Excluded can be health care providers and emergency responders. Additionally, businesses with fewer than 50 employees may be excluded if the requirements would jeopardize the viability of the business as a going concern. (These exclusions must be issued by the Sec of Labor.)
The first 14 days may consist of unpaid leave. Unlike the rest of FMLA, the employee can decide to use accrued vacation, personal or other paid leave during these first 14 days, however, an employer may not require the use of paid leave.
The employer must then provide paid leave for each day after the first 14 days of unpaid leave for the duration of the leave (up to 12 weeks).
This amount is not less than 2/3 of the employee’s regular rate of pay.
Employers with fewer than 25 employees may be relieved of the requirement of restoration of the employee’s position if certain conditions are met.
EMERGENCY PAID SICK LEAVE
Same requirements as the Paid Family Medical Leave qualifications relating to the employee, the family of the employee and school closings.
Amount of sick leave – 80 hours for full-time employees and a prorated amount for part-time employees.
No carryover allowed as this will also end on 12/31/20.
No payout upon termination of the unused Emergency Paid Sick Leave.
This leave is in addition to any employer-provided leave already in place.
The employee must not be forced to find their own replacement to cover their shifts.
Available to all employees immediately regardless of their length of service with the company.
Employees can first use this additional Emergency Paid Sick Leave before using existing sick/medical/PTO leave.
Employers will have to post a notice about this leave once the Model Notice is published by the Department of Labor.
This leave covers employers with fewer than 500 employees. The status of employers with more than 500 employees is not necessarily addressed in this bill.
An expanded definition of family member is also used for this leave.
Sick pay is 100% of the regular rate for absences relating to employee and 2/3 of the regular rate for care of family member or because of school closings.
TAX CREDITS FOR PAID FMLA AND EMERGENCY PAID SICK LEAVE
Through a credit against a portion of FICA (the OASDI or Soc. Sec 6.2%), employers will be able to consider a portion of the sick and FMLA payments made.
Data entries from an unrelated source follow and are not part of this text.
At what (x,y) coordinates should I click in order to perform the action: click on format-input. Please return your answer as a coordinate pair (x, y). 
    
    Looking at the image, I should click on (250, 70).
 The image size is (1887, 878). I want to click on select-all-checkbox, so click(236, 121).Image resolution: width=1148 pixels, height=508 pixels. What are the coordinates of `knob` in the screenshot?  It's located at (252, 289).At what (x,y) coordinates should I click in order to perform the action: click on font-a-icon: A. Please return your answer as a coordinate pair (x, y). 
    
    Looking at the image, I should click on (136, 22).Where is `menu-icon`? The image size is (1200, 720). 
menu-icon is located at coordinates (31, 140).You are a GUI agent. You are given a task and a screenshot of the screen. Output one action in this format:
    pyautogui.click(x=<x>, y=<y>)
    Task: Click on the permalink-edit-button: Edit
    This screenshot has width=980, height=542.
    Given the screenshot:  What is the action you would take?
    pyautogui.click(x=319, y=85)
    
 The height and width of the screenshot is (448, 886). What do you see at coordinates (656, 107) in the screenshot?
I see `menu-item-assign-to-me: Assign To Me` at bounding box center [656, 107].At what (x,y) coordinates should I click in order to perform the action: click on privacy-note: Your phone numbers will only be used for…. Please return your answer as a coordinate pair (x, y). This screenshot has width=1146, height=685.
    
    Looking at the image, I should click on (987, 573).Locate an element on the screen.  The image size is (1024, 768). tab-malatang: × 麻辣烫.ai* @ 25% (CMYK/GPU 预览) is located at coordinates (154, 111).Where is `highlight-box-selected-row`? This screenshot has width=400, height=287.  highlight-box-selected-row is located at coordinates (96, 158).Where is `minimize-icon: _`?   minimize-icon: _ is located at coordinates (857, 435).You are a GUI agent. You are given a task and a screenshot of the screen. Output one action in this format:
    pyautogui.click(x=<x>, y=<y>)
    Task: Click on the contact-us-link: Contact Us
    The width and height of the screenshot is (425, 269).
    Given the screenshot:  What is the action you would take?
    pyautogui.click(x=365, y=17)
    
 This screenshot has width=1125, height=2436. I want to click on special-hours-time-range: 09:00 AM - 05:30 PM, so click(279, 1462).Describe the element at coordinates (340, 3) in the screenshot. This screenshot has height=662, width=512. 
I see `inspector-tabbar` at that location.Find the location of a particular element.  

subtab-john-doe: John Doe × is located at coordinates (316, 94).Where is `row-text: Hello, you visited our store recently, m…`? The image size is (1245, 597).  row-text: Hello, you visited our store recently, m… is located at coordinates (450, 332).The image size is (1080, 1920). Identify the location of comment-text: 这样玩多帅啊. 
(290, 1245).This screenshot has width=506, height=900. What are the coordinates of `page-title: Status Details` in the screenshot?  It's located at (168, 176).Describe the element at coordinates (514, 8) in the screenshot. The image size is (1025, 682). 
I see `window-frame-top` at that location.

The amount of credit shall be $511/employee/day when Emergency Paid Sick Leave is paid for employee’s related absence and $200/employee/day when out for absence relating to care of family member or because of school closing.
The amount of credit for FMLA paid leave is $200/day with a maximum of $10,000 – which is the equivalent of 10 weeks of paid FMLA.
If the amount paid to employees is greater than the amount due in the quarter for the OASDI, then the employer will have to wait for a refund by the Treasury.
There are provisions for self-employed individuals to also utilize this credit.
No double benefit is allowed so employers receiving this credit will have to add this amount to the gross revenues for the year.